20thc British art and poetry (mainly), plus bits of my own – "Clearly I tap to you clearly along the plumbing of the world" (W S Graham)

Letting Go of Uncertainty: Damien Hirst at Walsall

A trip to Walsall yesterday for a running repair to my hearing aids gave an opportunity to drop in at the New Art Gallery (after a jumbo hot dog from the Mr Sizzle van outside – “Lunch for £1”) to take a look at Damien Hirst’s year long intervention in the Garman Ryan collection. (Only six months to go …)

Sacred Heart

Sacred Heart

Young Damien has seriously knuckled under to the current vogue for “curation”, and is left with little to do but arrange readymades – anatomical models, sea shells – on shelves. He has become essentially a collector of pills, butterflies and other curiosities, which has always been his real vocation, I suppose. His ideal job would probably be in a small museum, except that museums no longer consist of shelves of objects or cases of stuffed animals, having been stripped down to big graphics and interactive doodahs. The museum that Hirst, Cornelia Parker and others yearn to re-create is a childhood memory of a museum – a museum of museums.

Wounds of Christ

Wounds of Christ

At the same time, Hirst seems completely unable to let go of the Christian iconography that he constantly references, whether in his New Religion series (especially the superbly beautiful The Sacred Heart of Jesus and the surprisingly reverential The Wounds of Christ) or in his formaldehyded lost sheep or Lamb of God (Away from the Flock). The former are not at Walsall, but the sheep, looking a little off colour, is there to greet the visitor. Hirst may imagine that he’s critiquing, kitsching or pastiching Christianity in a naughty boy way, but we know better. Whatever his intentions, such images don’t debase the Christian narrative – they revive and inculturate it. I’ll give it ten years maximum for Sir Damien OBE to convert into a practising Roman Catholic.

Meanwhile, upstairs, a dozen Walsall College students, under the banner of “Let Go of Certainty,” have been roped in to “curate” a roomful of vaguely Hirst-themed pieces about life, death, er, the universe and stuff, drawn from the permanent collection. They’ve chosen quite well, but good grief, what’s this “Certainty” they want us to let go of?

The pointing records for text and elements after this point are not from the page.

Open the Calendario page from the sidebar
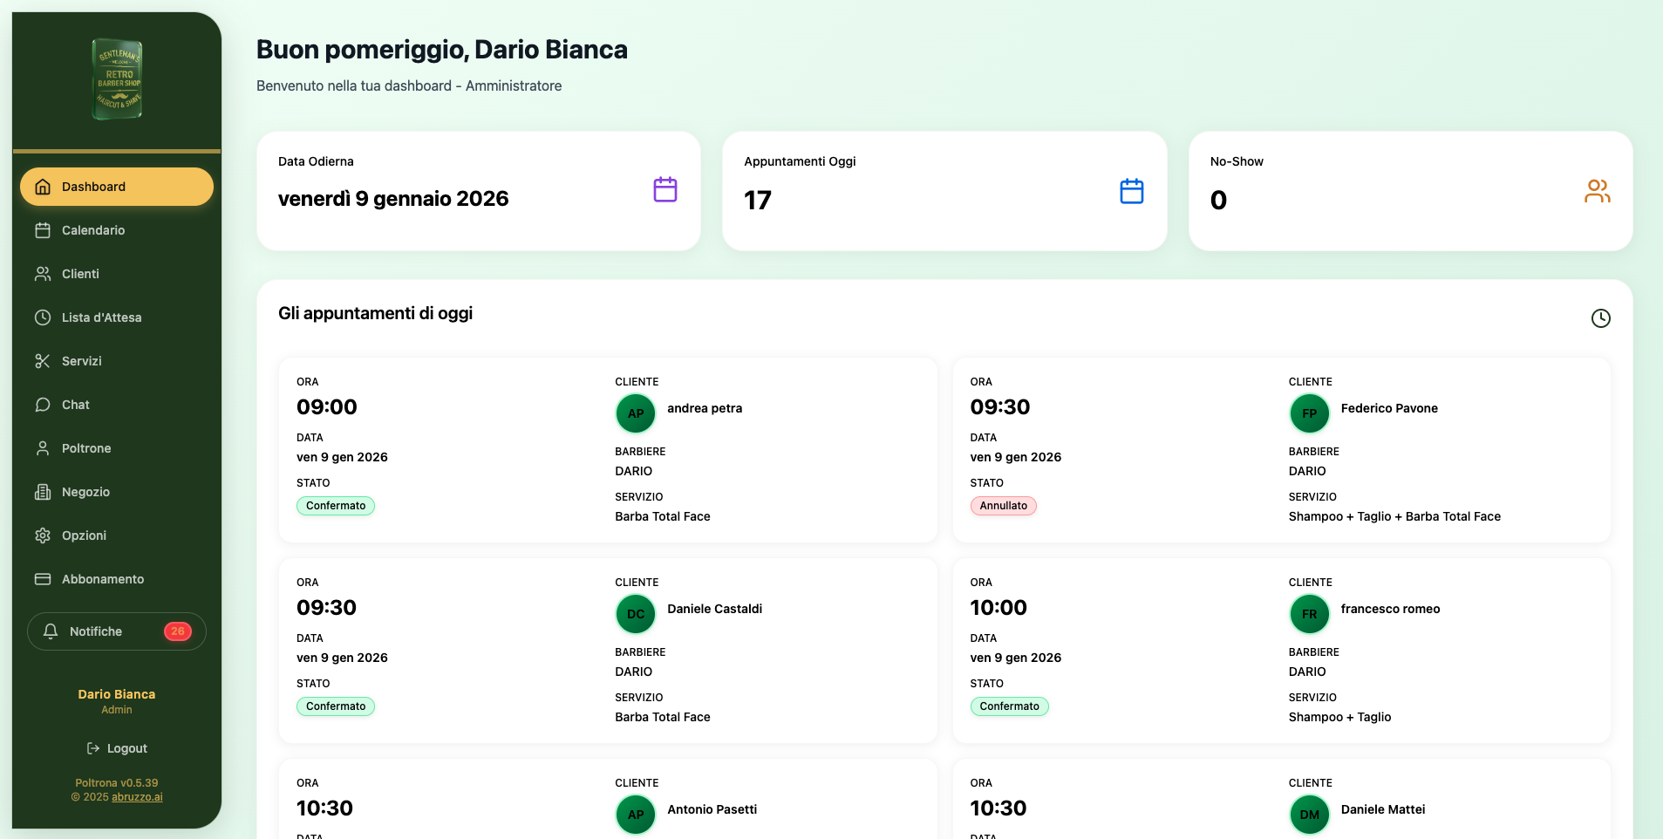Screen dimensions: 1663x839 click(x=92, y=230)
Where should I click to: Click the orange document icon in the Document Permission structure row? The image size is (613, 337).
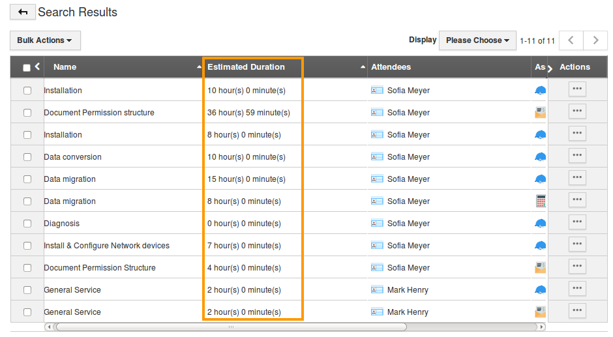tap(540, 113)
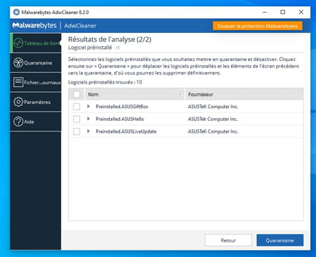Expand the Preinstalled.ASUSHello entry
Image resolution: width=316 pixels, height=257 pixels.
pyautogui.click(x=88, y=119)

We’ve all lived with paradox and multi-POV ambiguity for so long now that no one can remember what certainty was. I’m afraid they’re well behind the curve here. What we want today is freedom from Uncertainty.

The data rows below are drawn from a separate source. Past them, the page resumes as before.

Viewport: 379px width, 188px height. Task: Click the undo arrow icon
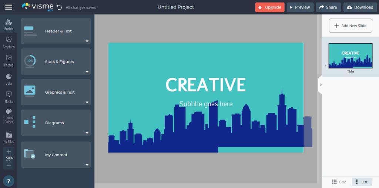pos(59,7)
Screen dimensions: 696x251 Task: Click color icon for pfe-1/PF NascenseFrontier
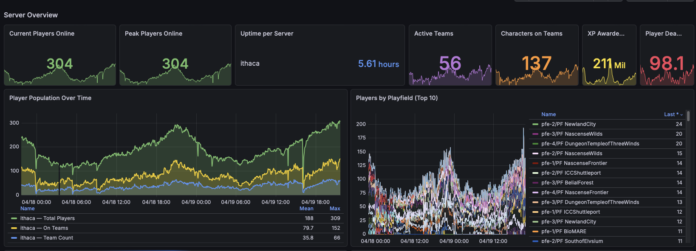pyautogui.click(x=535, y=163)
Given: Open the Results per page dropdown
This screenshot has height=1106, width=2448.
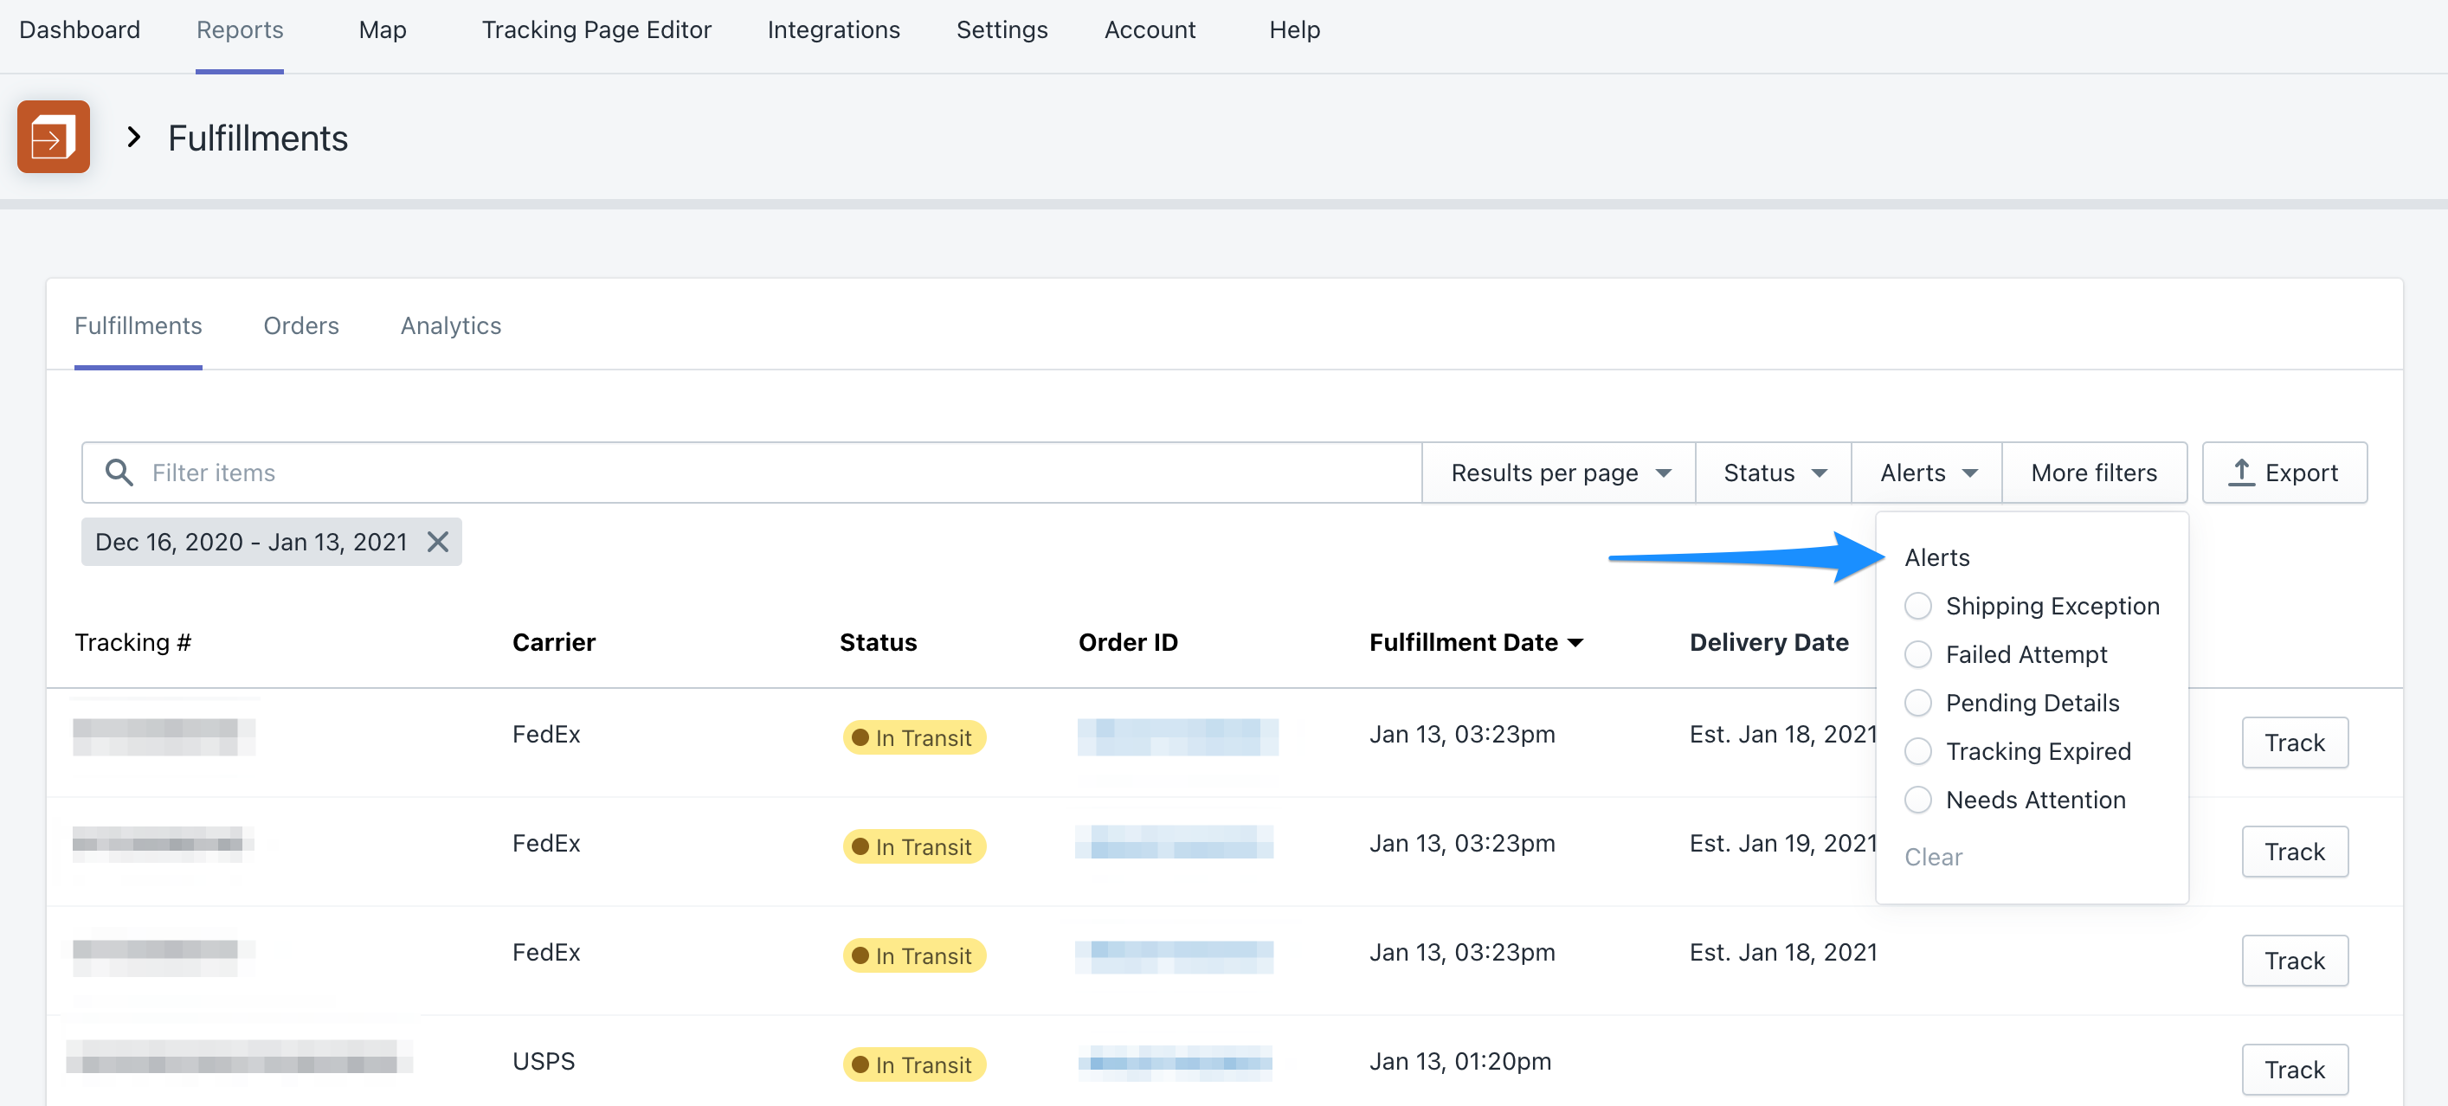Looking at the screenshot, I should click(1559, 472).
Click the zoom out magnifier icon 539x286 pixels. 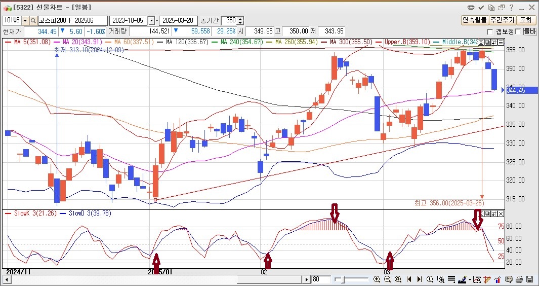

Enough of “convergences”, of art that “explores”, “is concerned with” or “makes reference to”. Enough squishy flux. Enough indifference. Enough cheap grace. Enough of this post-modern timelessness that is merely the commodification of Eternity.

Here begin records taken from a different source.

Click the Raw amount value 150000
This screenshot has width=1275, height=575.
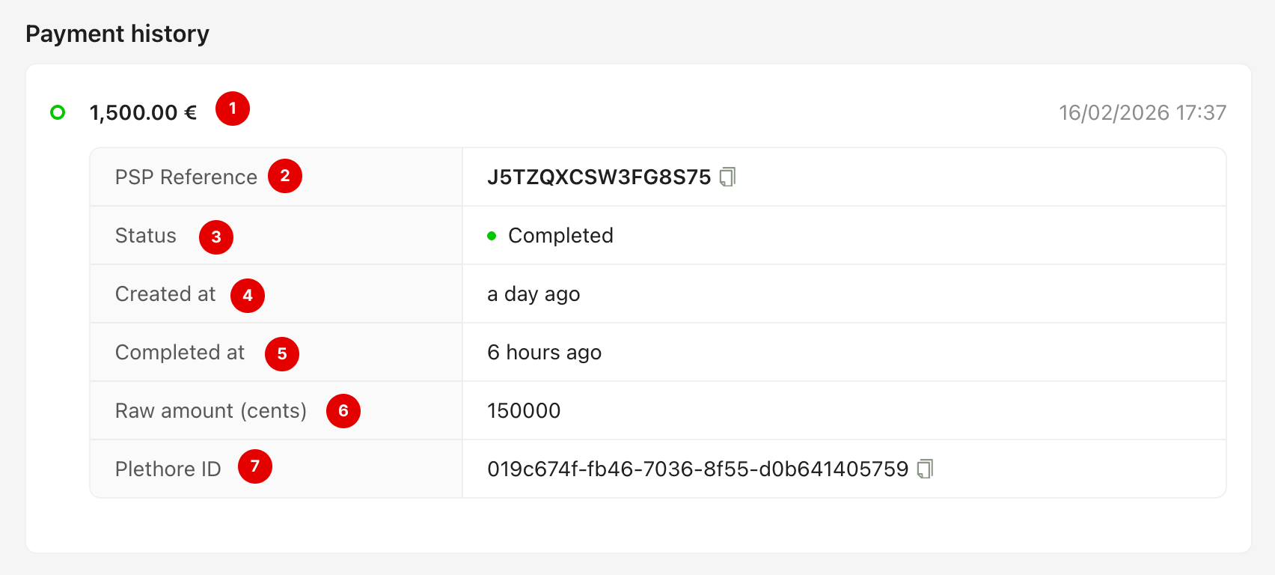point(524,410)
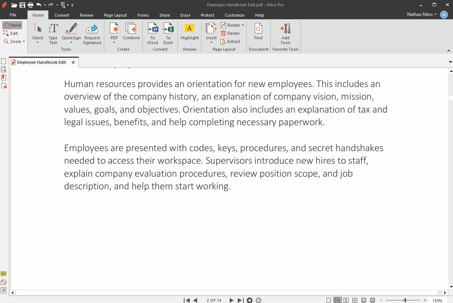Toggle continuous scrolling view
Image resolution: width=453 pixels, height=303 pixels.
coord(337,300)
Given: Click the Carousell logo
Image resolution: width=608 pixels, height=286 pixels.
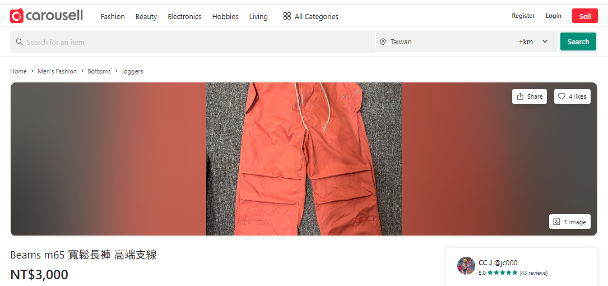Looking at the screenshot, I should 47,16.
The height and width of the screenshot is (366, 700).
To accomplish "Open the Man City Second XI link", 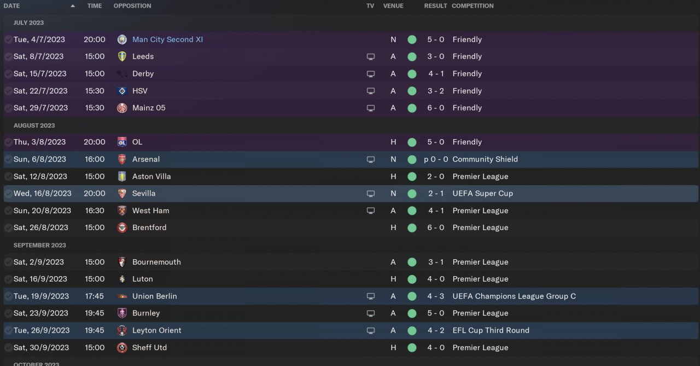I will coord(167,39).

We’re in need of the hardness of ice, of dogma, of direct touch: Pain, Holy Defiance in the face of tragic extra-personal reality, Mystery, Sacrament, Redemption, the Terrible Beauty of Resurrection, the Hope of Anarchy. And other things that seem to demand Capital Letters.

Speaking of capital letters, the Walsall Gallery is STILL in thrall to the parasitic resident interventions of “Bob and Roberta Smith” (Patrick Brill) that clutter the Garman Ryan rooms. His most recent reflection on the Epstein Archive is an insulting and slatternly “sculpture” of Epstein’s son, the painter Theodore Garman, whacked together in five minutes out of offcuts of firewood, and resembling neither Theo Garman nor anything that might qualify as sculpture. When Jacob Epstein confronts Mr Brill in the afterlife, he will probably want to kick his bottom for this.